**Available records**:
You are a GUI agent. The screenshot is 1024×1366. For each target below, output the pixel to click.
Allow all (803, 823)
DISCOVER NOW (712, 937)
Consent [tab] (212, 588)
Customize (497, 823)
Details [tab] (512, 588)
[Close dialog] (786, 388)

**What to produce**:
Beginning with the line that contains "DISCOVER NOW (712, 937)", return every line to the end of the listing, unchanged, and nothing else.

**Response**:
DISCOVER NOW (712, 937)
Consent [tab] (212, 588)
Customize (497, 823)
Details [tab] (512, 588)
[Close dialog] (786, 388)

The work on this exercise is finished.